6 months after moving into a new home, your clients have probably already settled in, met the neighbors, started school, and adjusted to their new commute.
You're just checking in. And, honestly, this is where things can get challenging, even for the most successful agents.
Staying In Flow With Your Past Clients
If you ask Kendyl Young, the CEO & Cofounder of DIGGs Realty, she will tell you this is the hardest part of maintaining relationships with past clients: staying in touch over the 3,5,11 years between transactions.
As an agent, you want to help people – not annoy them.
And for many agents, even extremely successful agents like Kendyl, making that call, seemingly out of the blue, can be scary.
And then there's the simple fact that you have a lot of relationships to manage and you simply forget. Weeks go by. Months. Then years. And the next time you think of them, it's because their home just popped up in the MLS – in some other agent's listing.
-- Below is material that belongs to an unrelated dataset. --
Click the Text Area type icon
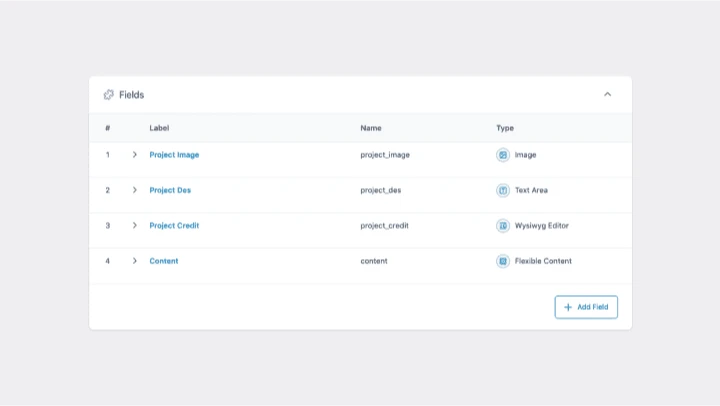The width and height of the screenshot is (720, 406). coord(503,190)
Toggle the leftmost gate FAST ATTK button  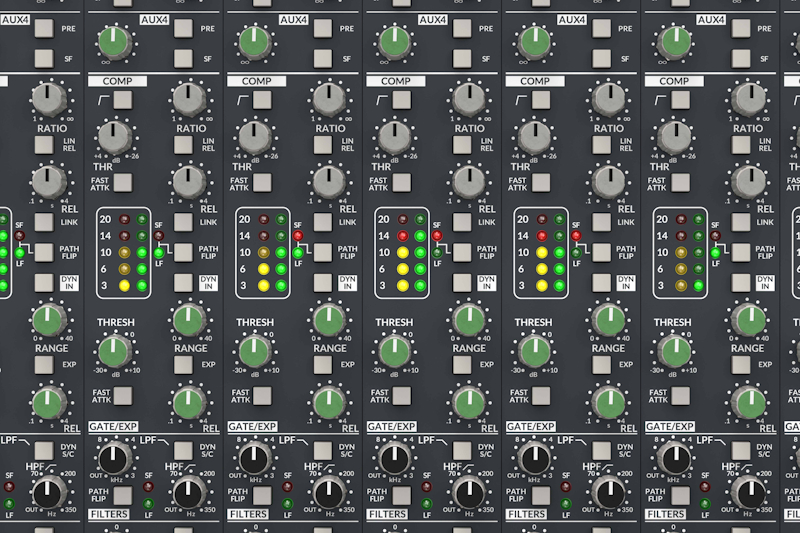click(x=122, y=395)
Staying in flow with your network, means maintaining connection, keeping in touch with what's happening in their lives.
After the first six months, the Ninja Selling system relies on anniversaries of various kinds: wedding anniversaries, birthdays, and the anniversary of the closing.
The most important thing is to make at least 2-3 personal connections each year.
Stay in touch, stay present. Even if it's just a comment on Facebook or a quick text message wishing them a happy wedding anniversary. Staying personal and consistent will pay off over time.
"I have to have a strategy," says Kendyl. "So my strategy is to be in the flow of people's lives. When I think about that it's a lot easier to make the phone call and then I'm doing the standard, age-honored F.O.R.D conversations. Family, occupation, recreation, and dreams."
For Kendyl, the long term strategy is just to be "their person. Then they'll think of me when something is needed."
First makes this easy by enabling agents like Kendyl to set a next step on their phone, logging when, how, and why they'll reach out next.
The best part: First also automatically reminds you to follow up.
Remembering that you wanted to follow up with someone is often the hardest part of nurturing a relationship.
However you choose to nurture your relationships with past clients, the most important thing you can do is do it consistently. Don't let your most valuable resource depreciate and slip away.
After all, in the words of Brian Boero, a lead is just a relationship another agent lost.